◆ Document segment
"""

There is little use in fitting the model without making predictions. Several functions are provided that make different types of predictions.

We can get the expected goals with the predict_expg function. Here the return_df is set to TRUE, which returns a convenient data.frame.

to_predict1 <- c('Arsenal', 'Manchester United', 'Bolton Wanderers')
to_predict2 <- c('Fulham', 'Chelsea', 'Liverpool')

predict_expg(gm_res_dc, team1=to_predict1, team2=to_predict2, return_df = TRUE)
##                               team1     team2    expg1     expg2
## Arsenal                     Arsenal    Fulham 2.119342 1.0249899
## Manchester United Manchester United   Chelsea 2.291206 0.9289649
## Bolton Wanderers   Bolton Wanderers Liverpool 1.069256 1.5093093

We can also get the probabilities of the final outcome (team1 win, draw, team2 win) with the predict_result function.

predict_result(gm_res_dc, team1=to_predict1, team2=to_predict2, return_df = TRUE)
##               team1     team2        p1        pd        p2
## 1           Arsenal    Fulham 0.6119676 0.2266340 0.1613984
## 2 Manchester United   Chelsea 0.6684588 0.2051687 0.1263725
## 3  Bolton Wanderers Liverpool 0.2522542 0.2902563 0.4574895

Other functions are predict_goals which return matrices of the probabilities of each scoreline, and predict_ou for getting the probabilities for over/under total scores.

Weights

For predicton purposes it is a good idea to weight the influence of each match on the estimates so that matches far back in time have less influence than the more recent ones. The Dixon-Coles paper describe a function that can help set the weights. This function is implemented in the weights_dc function. The degree more recent matches are weighted relative to earlier ones are determined by the parameter xi. Good values of xi is usually somewhere between 0.001 and 0.003

Here we calculate the weights, plot them, and fit the default model with the weights.

my_weights <- weights_dc(england_2011$Date, xi=0.0019)

length(my_weights)
## [1] 380
plot(england_2011$Date, my_weights)

gm_res_w <- goalmodel(goals1 = england_2011$hgoal, goals2 = england_2011$vgoal, 
                     team1 = england_2011$home, team2=england_2011$visitor,
                     weights = my_weights)

Additional covariates

It is possible to use additional variables to predict the outcome. One particular useful thing this can be used for is to have greater control of the home field advantage. For example if you use data from several leagues you might want to have a separate home field advantage for each league, or be able to turn of the advantage for games played on neutral ground.

"""

[Data for locating visible targets]

"""

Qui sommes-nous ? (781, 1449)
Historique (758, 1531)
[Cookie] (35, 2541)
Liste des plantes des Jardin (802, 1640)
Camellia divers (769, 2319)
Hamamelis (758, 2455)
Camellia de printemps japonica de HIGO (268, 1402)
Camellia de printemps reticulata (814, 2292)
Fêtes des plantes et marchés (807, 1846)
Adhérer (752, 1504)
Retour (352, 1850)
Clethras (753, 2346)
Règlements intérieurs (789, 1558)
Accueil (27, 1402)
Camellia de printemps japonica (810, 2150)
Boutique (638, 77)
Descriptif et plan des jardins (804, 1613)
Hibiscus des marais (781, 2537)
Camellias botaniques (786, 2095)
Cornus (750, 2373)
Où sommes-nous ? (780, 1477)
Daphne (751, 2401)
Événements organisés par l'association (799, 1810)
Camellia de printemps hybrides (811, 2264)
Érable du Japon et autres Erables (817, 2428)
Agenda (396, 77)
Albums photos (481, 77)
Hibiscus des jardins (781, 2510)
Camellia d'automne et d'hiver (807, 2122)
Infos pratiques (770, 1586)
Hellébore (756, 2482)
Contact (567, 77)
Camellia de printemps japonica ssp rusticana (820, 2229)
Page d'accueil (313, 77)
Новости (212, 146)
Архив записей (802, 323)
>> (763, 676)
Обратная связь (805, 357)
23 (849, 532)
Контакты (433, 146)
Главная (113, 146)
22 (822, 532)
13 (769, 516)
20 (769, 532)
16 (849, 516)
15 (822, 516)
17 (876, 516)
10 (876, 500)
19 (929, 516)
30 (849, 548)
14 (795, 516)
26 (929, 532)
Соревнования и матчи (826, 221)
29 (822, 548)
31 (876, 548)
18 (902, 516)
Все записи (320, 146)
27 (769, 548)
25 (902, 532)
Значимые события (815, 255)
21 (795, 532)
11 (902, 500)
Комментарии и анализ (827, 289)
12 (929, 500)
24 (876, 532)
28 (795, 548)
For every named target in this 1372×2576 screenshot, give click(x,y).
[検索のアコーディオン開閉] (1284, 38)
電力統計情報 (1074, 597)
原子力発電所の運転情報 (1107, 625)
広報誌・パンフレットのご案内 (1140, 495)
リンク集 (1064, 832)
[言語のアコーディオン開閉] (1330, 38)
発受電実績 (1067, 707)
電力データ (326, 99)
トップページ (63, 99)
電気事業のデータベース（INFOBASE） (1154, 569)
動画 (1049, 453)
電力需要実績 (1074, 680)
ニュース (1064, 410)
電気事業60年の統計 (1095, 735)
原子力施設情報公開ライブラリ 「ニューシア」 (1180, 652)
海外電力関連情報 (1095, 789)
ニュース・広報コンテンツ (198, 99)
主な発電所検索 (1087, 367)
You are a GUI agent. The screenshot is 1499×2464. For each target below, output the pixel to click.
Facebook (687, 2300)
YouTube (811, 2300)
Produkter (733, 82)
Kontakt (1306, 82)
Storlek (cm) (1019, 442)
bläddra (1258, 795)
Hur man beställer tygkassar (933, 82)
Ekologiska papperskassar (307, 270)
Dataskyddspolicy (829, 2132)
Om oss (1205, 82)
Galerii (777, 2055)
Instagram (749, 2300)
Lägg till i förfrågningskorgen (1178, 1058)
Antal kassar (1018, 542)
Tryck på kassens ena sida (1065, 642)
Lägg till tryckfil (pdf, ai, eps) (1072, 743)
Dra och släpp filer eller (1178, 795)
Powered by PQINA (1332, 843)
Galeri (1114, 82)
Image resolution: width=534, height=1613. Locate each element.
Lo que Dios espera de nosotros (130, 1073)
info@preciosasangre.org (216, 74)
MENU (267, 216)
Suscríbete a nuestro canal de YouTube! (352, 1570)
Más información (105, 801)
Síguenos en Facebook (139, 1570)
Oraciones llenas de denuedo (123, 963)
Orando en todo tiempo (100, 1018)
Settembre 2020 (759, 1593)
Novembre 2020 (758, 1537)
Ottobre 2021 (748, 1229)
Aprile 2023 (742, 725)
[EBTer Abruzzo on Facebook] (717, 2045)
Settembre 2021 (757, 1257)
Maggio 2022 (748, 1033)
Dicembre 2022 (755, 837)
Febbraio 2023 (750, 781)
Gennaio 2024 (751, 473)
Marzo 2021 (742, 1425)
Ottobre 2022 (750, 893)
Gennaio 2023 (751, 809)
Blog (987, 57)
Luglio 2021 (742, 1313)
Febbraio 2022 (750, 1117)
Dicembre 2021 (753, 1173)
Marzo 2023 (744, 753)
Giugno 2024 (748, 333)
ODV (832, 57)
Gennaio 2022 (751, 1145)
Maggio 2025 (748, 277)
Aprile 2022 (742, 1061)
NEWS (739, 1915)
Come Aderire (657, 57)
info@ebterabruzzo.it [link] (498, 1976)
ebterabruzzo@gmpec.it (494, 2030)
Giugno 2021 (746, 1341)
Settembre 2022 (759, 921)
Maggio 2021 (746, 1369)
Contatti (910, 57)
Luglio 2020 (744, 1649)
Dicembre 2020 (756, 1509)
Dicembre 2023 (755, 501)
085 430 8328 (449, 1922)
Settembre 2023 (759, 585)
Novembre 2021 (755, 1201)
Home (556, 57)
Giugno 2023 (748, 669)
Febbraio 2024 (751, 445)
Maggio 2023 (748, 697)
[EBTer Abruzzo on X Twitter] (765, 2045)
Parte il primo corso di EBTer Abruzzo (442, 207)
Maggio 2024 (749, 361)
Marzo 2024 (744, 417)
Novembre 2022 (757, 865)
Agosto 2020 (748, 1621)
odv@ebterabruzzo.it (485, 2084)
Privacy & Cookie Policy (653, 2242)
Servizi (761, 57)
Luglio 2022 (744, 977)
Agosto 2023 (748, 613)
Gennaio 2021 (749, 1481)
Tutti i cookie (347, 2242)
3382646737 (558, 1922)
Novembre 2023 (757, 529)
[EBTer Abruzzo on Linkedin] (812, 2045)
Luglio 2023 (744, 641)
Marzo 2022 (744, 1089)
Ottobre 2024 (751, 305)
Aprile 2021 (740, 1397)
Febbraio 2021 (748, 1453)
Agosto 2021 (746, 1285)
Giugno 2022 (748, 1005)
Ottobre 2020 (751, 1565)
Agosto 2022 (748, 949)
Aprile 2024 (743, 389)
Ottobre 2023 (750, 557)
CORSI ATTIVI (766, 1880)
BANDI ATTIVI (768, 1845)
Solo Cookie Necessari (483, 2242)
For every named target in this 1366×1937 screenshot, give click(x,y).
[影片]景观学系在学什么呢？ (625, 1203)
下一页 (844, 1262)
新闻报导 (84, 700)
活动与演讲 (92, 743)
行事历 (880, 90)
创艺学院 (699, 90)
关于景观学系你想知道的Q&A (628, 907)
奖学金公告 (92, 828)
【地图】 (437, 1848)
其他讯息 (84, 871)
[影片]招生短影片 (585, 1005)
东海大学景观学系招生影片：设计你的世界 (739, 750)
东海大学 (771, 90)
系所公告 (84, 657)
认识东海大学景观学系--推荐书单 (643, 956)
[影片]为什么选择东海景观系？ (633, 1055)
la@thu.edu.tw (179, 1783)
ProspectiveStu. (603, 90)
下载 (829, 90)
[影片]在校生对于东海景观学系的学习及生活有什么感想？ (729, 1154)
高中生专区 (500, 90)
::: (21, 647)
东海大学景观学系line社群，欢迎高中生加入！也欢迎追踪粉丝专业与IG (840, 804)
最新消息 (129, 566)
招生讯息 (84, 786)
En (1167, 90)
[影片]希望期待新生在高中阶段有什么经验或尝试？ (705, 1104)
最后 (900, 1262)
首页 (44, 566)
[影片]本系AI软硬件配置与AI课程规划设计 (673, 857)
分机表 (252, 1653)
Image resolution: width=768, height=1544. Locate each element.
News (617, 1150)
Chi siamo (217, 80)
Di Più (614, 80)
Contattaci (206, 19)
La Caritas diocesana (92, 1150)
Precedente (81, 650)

"""

◆ Problems to work on
1) Answer these questions about the goal model text:
(a) Which function returns the expected goals?
(b) What value of xi is passed to weights_dc in the code?
(c) Which function gives the probabilities for over/under total scores?
2) Extend the goal model text, picking up right after its final sentence.

◆ Answers
1)
(a) predict_expg
(b) 0.0019
(c) predict_ou

2)
Here is how to specify the default model with the home field advantage specified as additional covariates. Notice how the hfa argument is set to FALSE, so that the default home field advantage factor is droped. Also notice that only covariates for the first team is given, implicitly setting all values of this covariate to 0 for team2.

# Create a n-by-1 matrix, containing only 1's, to indicate that all 
# games have a home team.
xx1_hfa <- matrix(1, nrow=nrow(england_2011), ncol=1)
colnames(xx1_hfa) <- 'hfa' # must be named.

# Fit the default model, with the home team as team1.
gm_res_hfa <- goalmodel(goals1 = england_2011$hgoal, goals2 = england_2011$vgoal,
                     team1 = england_2011$home, team2=england_2011$visitor,
                    hfa = FALSE, # Turn of the built-in Home Field Advantage
                    x1 = xx1_hfa) # Provide the covariate matrix.

# the coefficients for the additional covariates are found in the 'beta' element in 
# the parameter list. They will also show up in the summary.
gm_res_hfa$parameters$beta
##       hfa 
## 0.2679329

The Negative Binomial model

All other models in this vignette has assumed that the number of goals scored are distributed according to the Poisson distribution. The Poisson distribution has a lot of nice properties, but also some limitations. For instance there is only one parameter that describes both the expected value (the average) and the variance. The Negative Binomial (NB) model is a more flexible model that allows higher variance than the Poisson mode. The NB model introduces another parameter called the "dispersion" parameter. This parameter has to be positive, and the greater the value of this parameter, the more variance there is relative to the Poisson model with the same λ (called overdispersion). When the parameter is close to zero, it the result is approximately the Poisson. The NB model can be fitted by setting the "model" argument to 'negbin'. In this example the dispersion parameter is close to zero.

# Fit the model with overdispersion.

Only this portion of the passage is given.